一昨年の春、菅原勲調教師と、韓国・済州島のプルン牧場で種牡馬生活を送るメイセイオペラに会いに行った。
赤見千尋さんの、「勲さん、メイセイオペラに会いに行かないかな?」という提案が、菅原調教師の心を動かしたのだった。
1999年のフェブラリーステークスで地方馬初の中央GI制覇をやってのけた岩手の雄と、鞍上を務めた名手。8年ぶりの再会である。

01メイセイオペラと菅原勲

栗毛の大流星が、馬房からひょこっと顔を出した。ああ、メイセイオペラだ……。
8年の月日を超えてじゃれあい、心を通わせるふたり。なんともしあわせな光景だった。
牧場主のキムさんが、「はるばる会いに来てくれたから」と、メイセイオペラを馬房から出してくれた。
オペラはそこらじゅうを、元気一杯に飛び跳ねた。
たくましく張りのある馬体は若々しくて、とても御年20歳とは思えなかった。
「優しい人に囲まれて、元気に過ごしているオペラに会えて、本当に嬉しく思います。自分も元気をもらいました」
菅原調教師はそう言って、にこにこ笑った。

02追悼メイセイオペラ

7月1日、メイセイオペラが天に召された。
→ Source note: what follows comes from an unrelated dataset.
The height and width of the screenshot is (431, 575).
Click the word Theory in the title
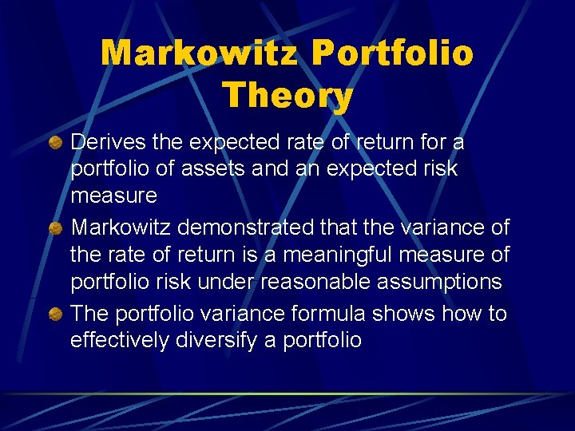click(x=288, y=95)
享年22歳。
昨年からソウル近郊のソンス牧場に移り、種牡馬を続けていた。今年も3頭に種付けを行ったという。
菅原調教師は「2年前のオペラは、びっくりするほど元気だったね」と言って、寂しそうにほほ笑む。
「自分はトウケイニセイに育てられました。そして騎手として完成に近づいたときに、メイセイオペラが全国に出してくれました」

03じゃれあうふたり

メイセイオペラが初めてグレードレースを制したのは、1998年の「第2回マーキュリーカップ」だった。
レース映像を見てみると――。

1998年、第2回マーキュリーカップ(水沢競馬場)

め、めちゃくちゃ強い……!

7月18日(月)の盛岡9Rは、マーキュリーカップ(ダート2000m)。
夏の岩手の名物重賞は、今年で20回目を迎える。
メイセイオペラが勝ったマーキュリーカップから18年。その間、岩手競馬は何度もピンチにみまわれてきた。
それでもなんとか乗り越えて生き延びることができた理由は、メイセイオペラのおかげだ。大げさでもなんでもなく、私はそう思う。
岩手競馬は、歴史的名馬をはぐくんだ特別な存在であり。
メイセイオペラはたくさんの人々に、夢や希望を与えた馬。
だからこそ岩手競馬がピンチの度に、あちこちから救いの手が差し伸べられたのだ。そんな気がしてならない。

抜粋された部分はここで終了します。